____ DATA SUPPLIED

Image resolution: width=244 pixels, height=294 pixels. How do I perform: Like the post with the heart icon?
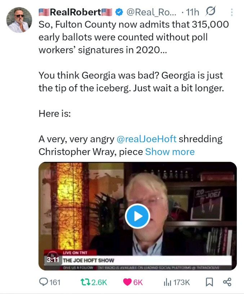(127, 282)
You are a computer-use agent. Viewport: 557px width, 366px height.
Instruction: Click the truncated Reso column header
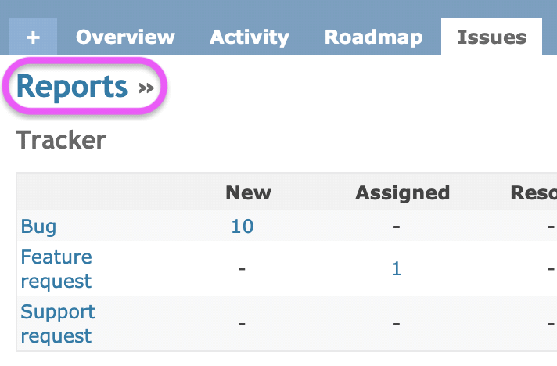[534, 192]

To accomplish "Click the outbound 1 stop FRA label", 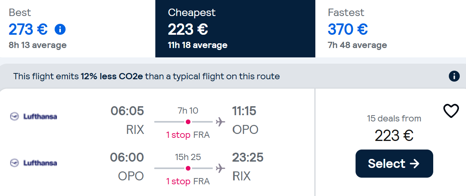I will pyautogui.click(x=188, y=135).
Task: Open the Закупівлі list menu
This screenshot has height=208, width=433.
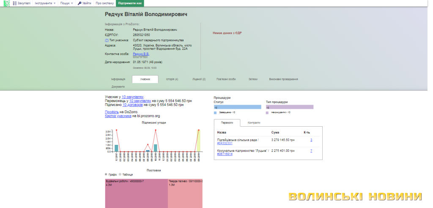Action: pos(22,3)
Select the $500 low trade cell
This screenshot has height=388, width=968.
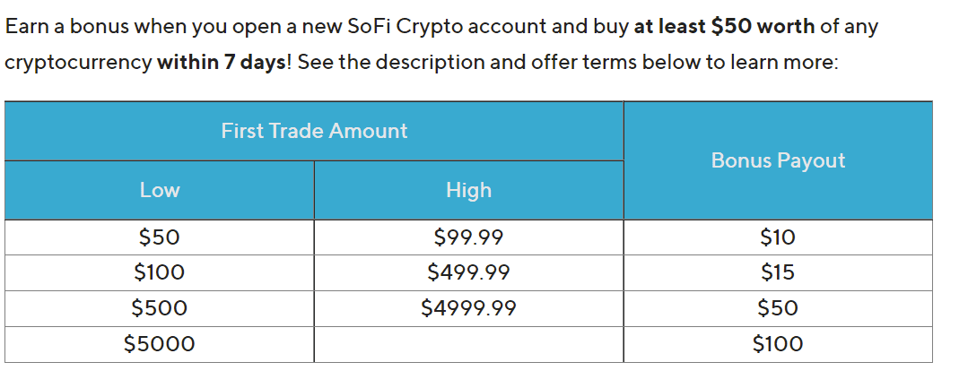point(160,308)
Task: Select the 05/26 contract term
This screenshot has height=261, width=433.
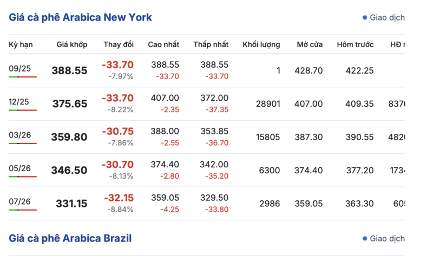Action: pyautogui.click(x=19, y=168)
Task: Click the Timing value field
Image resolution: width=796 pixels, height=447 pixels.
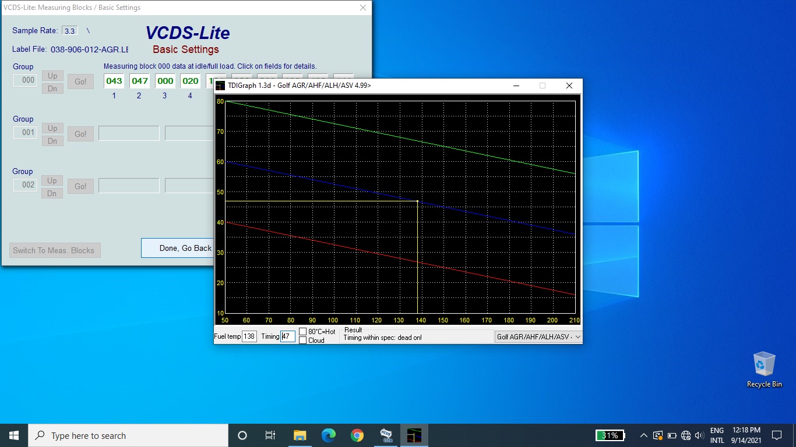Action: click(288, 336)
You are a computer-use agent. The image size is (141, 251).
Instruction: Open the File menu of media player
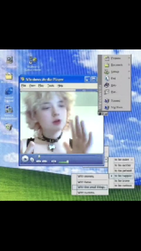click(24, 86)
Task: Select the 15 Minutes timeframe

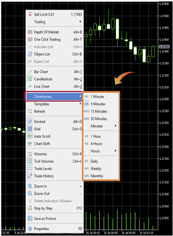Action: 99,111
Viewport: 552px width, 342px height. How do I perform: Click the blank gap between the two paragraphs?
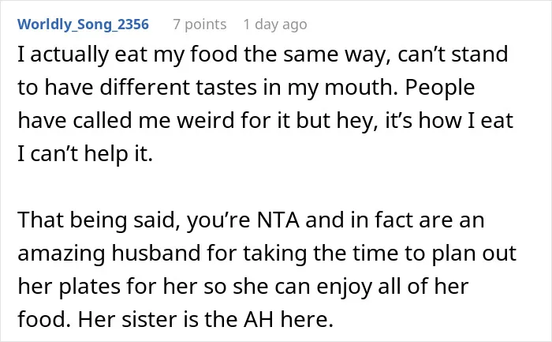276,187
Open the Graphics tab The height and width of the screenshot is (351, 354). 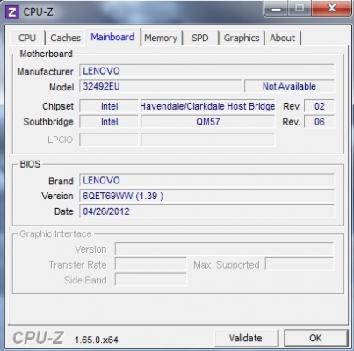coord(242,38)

________

# YOUR ASSIGNMENT
Return a copy of each line in the records above that has "computer" in it.

# RESPONSE BOX
You are a computer-use agent. Viewport: 557px width, 366px height.
You are a computer-use agent. The image size is (141, 251).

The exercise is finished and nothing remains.